Views for types that aren't View Models

In most MVVM style frameworks we’re used of seeing pairs of views and view models, RepositoryView and RepositoryViewModel for instance. We may sometimes have view models without views (such as GroupViewModel) but how do we deal with instances when we want views for types that aren’t view models?

I’m currently redesigning and rebuilding bits of Hub Bug and making use of the Octokit.NET library from GitHub. This awesome nuget package provides 90% of what I’d call my model. Often view models wrap these model types when bound to the view. Yet some of the smaller types such as Label and User may be bound directly to the view inside list boxes or form small parts of a large view. Creating view models just so Caliburn.Micro’s ViewLocator can locate the correct view feels like a waste as the view models don’t add any functionality and create unnecessary ceremony.

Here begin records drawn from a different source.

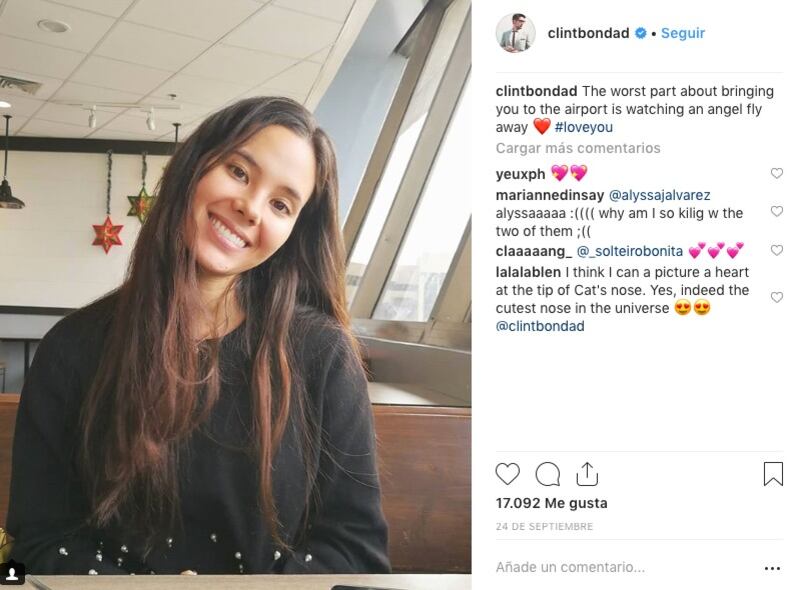The height and width of the screenshot is (590, 800).
Task: Share the post via the share icon
Action: click(587, 474)
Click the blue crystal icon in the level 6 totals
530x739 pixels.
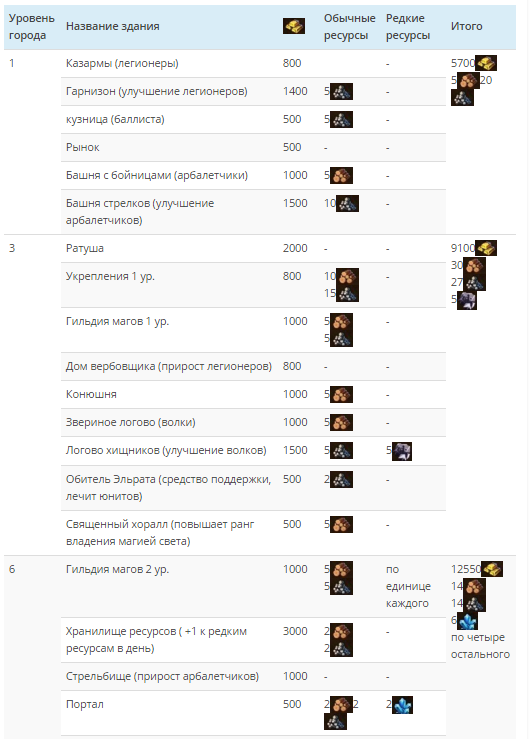pos(467,621)
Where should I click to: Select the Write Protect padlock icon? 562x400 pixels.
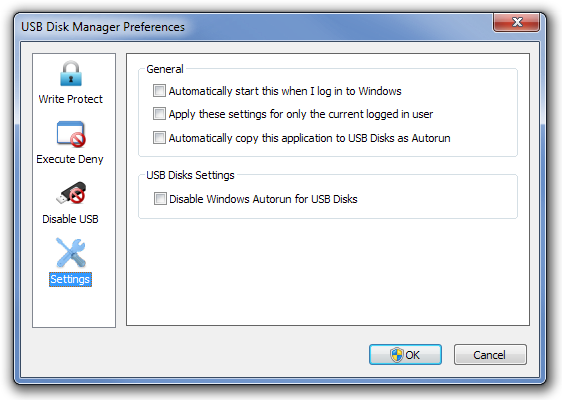click(x=71, y=73)
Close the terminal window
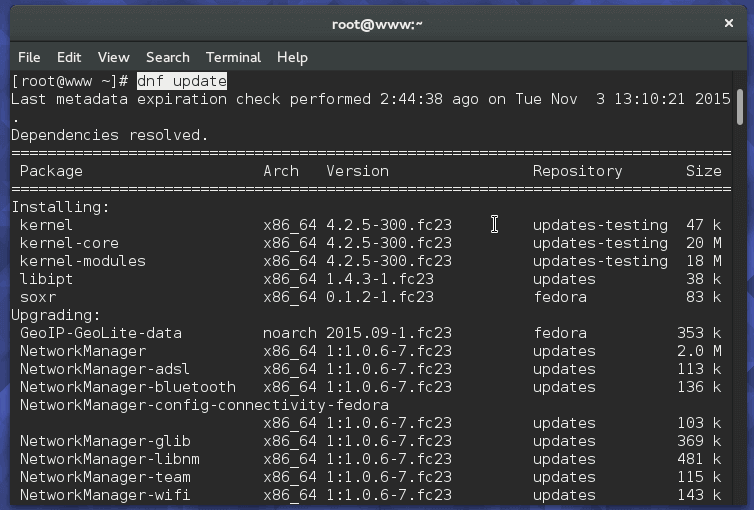754x510 pixels. (727, 23)
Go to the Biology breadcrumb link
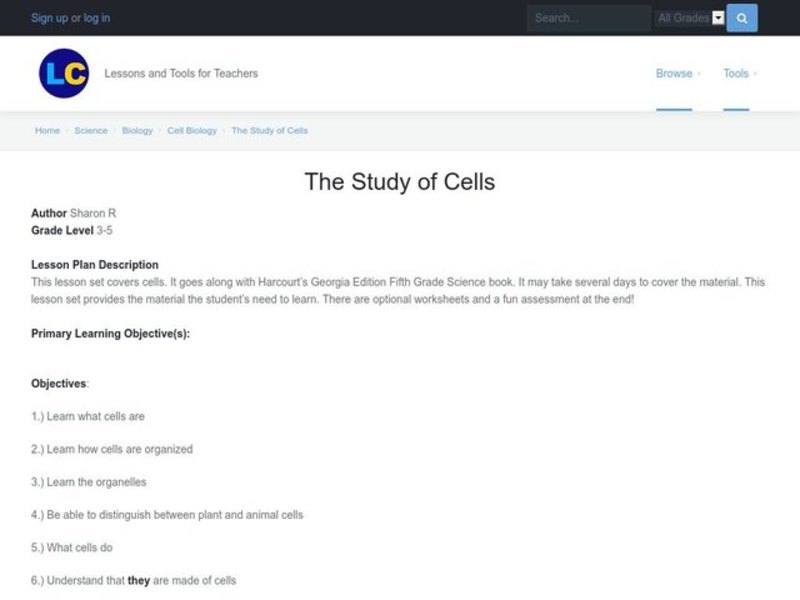This screenshot has height=600, width=800. pos(137,130)
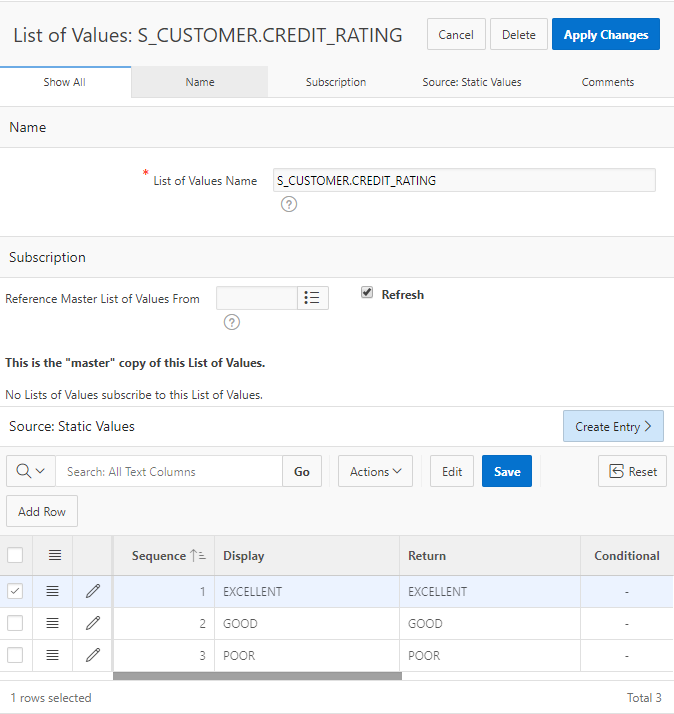Click the pencil edit icon for GOOD row
Image resolution: width=674 pixels, height=714 pixels.
point(93,623)
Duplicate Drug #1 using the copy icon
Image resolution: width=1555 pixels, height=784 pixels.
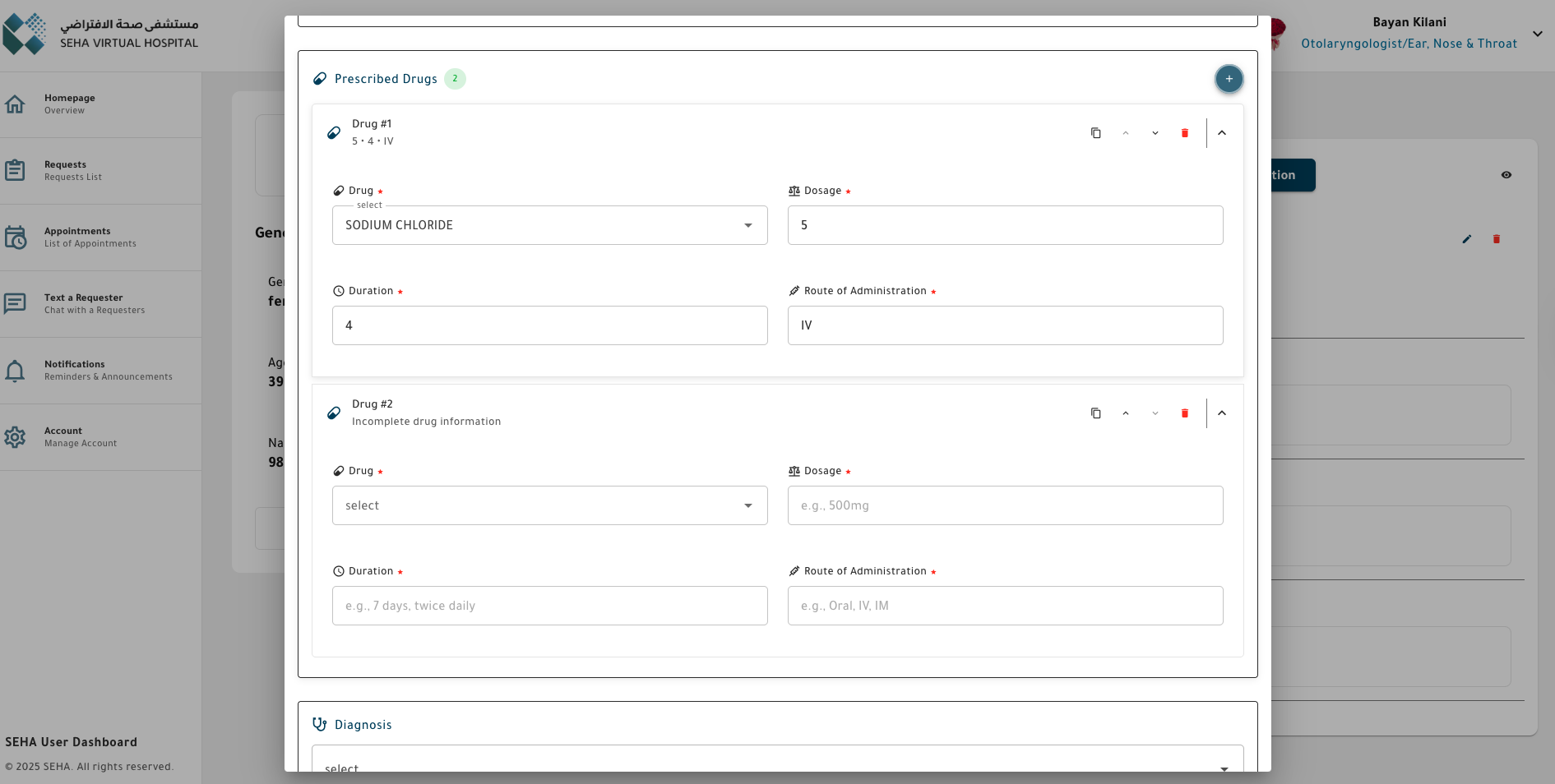pyautogui.click(x=1095, y=133)
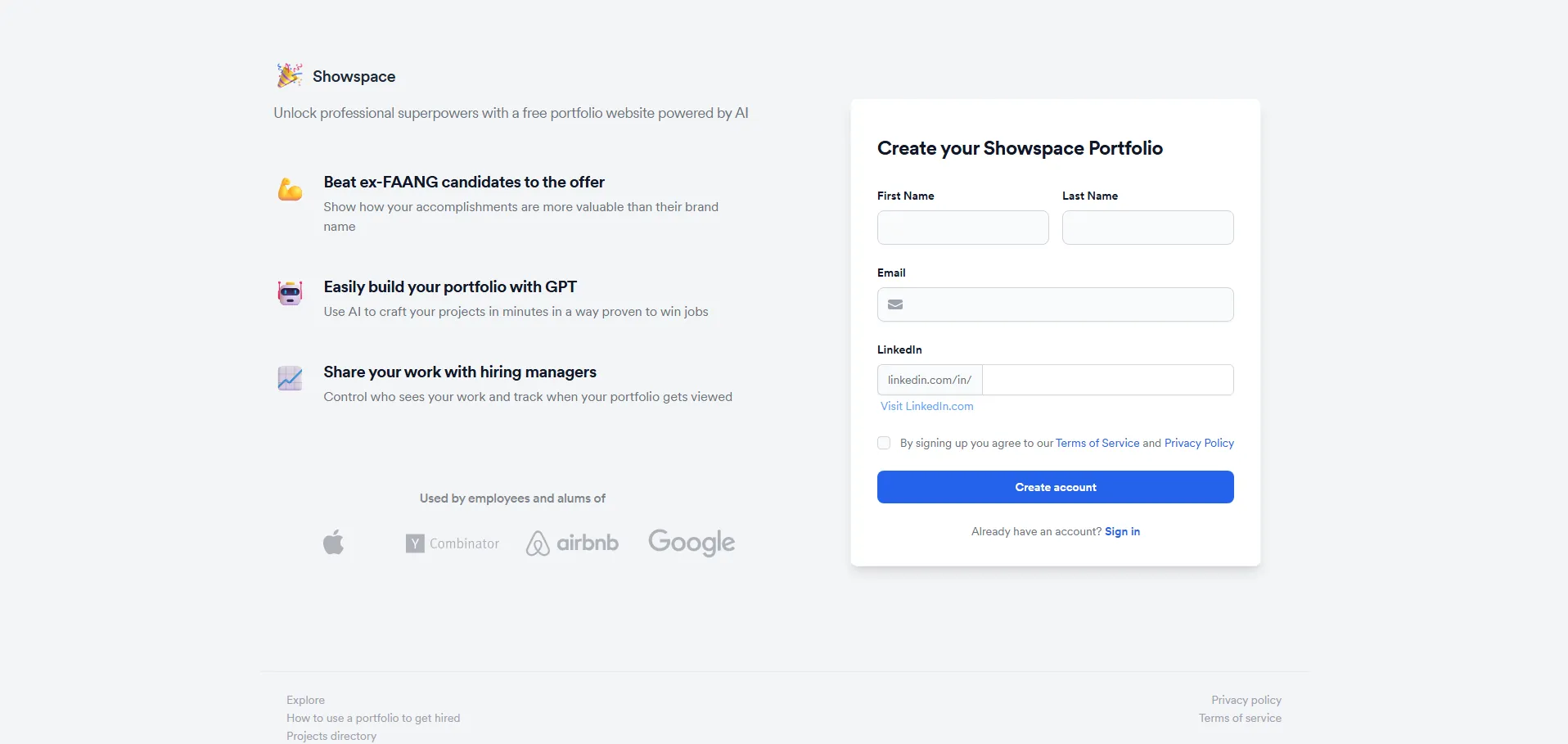Open the Sign in link
The height and width of the screenshot is (744, 1568).
point(1122,531)
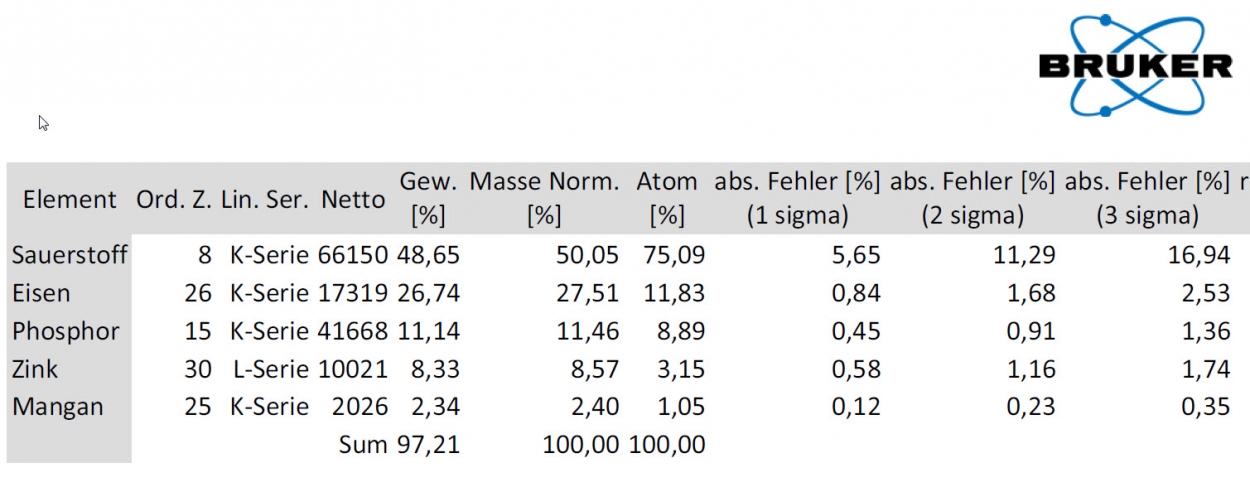This screenshot has width=1250, height=487.
Task: Click the Ord. Z. column header
Action: (x=174, y=199)
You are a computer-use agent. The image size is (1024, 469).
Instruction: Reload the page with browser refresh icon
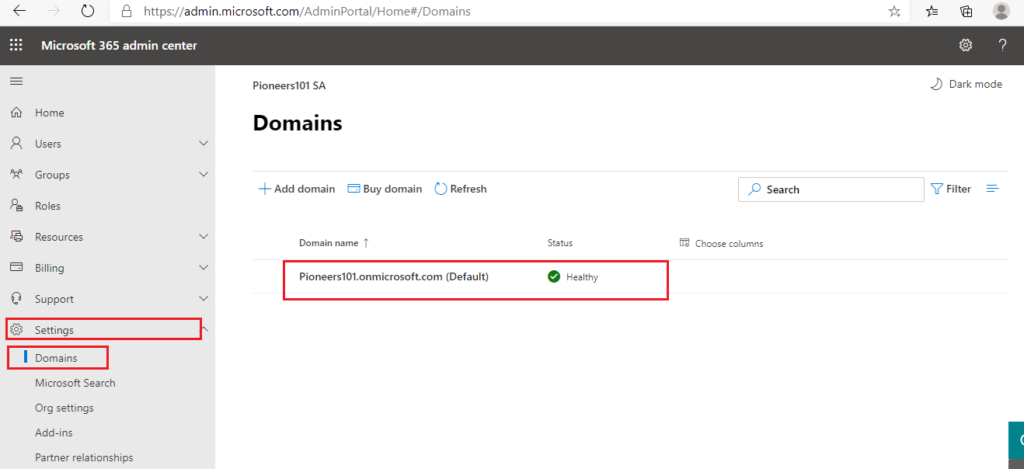click(88, 11)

By default Caliburn.Micro won’t know what to do with these types, they don’t end in “ViewModel” so it won’t find any views. Even if it did it would try to locate them in the Octokit assembly which definitely isn’t something we want.

What we want to do is give the ViewLocator a hint that when it tries to locate views for certain types to look somewhere where it wouldn’t normally look. In this case When it locates a view for Octokit.User I want to it to use HubBug.App.Views.Octokit.UserView. In application set up (either the Bootstrapper or the Application depending on platform) I have the following:

ViewLocator.NameTransformer.AddRule(
    @"^Octokit\.(\w*)",
    @"HubBug.App.Views.Octokit.${1}View");

This uses lovely old regular expressions to transform the view model type to the view type, that’s all it takes.

What’s very cool about this is that I now have a consistent way to display Users, whether I’m binding to a ComboBox or it’s part of a Grid. Caliburn makes sure I’m using the correct view in every instance.

For instance any where I want to display a user I can drop in the following xaml, tweak the binding appropriate to the view and I’m done.

<ContentControl micro:View.Model="{Binding Repository.Owner}" FontSize="{StaticResource ControlContentThemeFontSize}"/>

ViewLocator has quite a few customisation options, take a look and see how you can streamline your app development.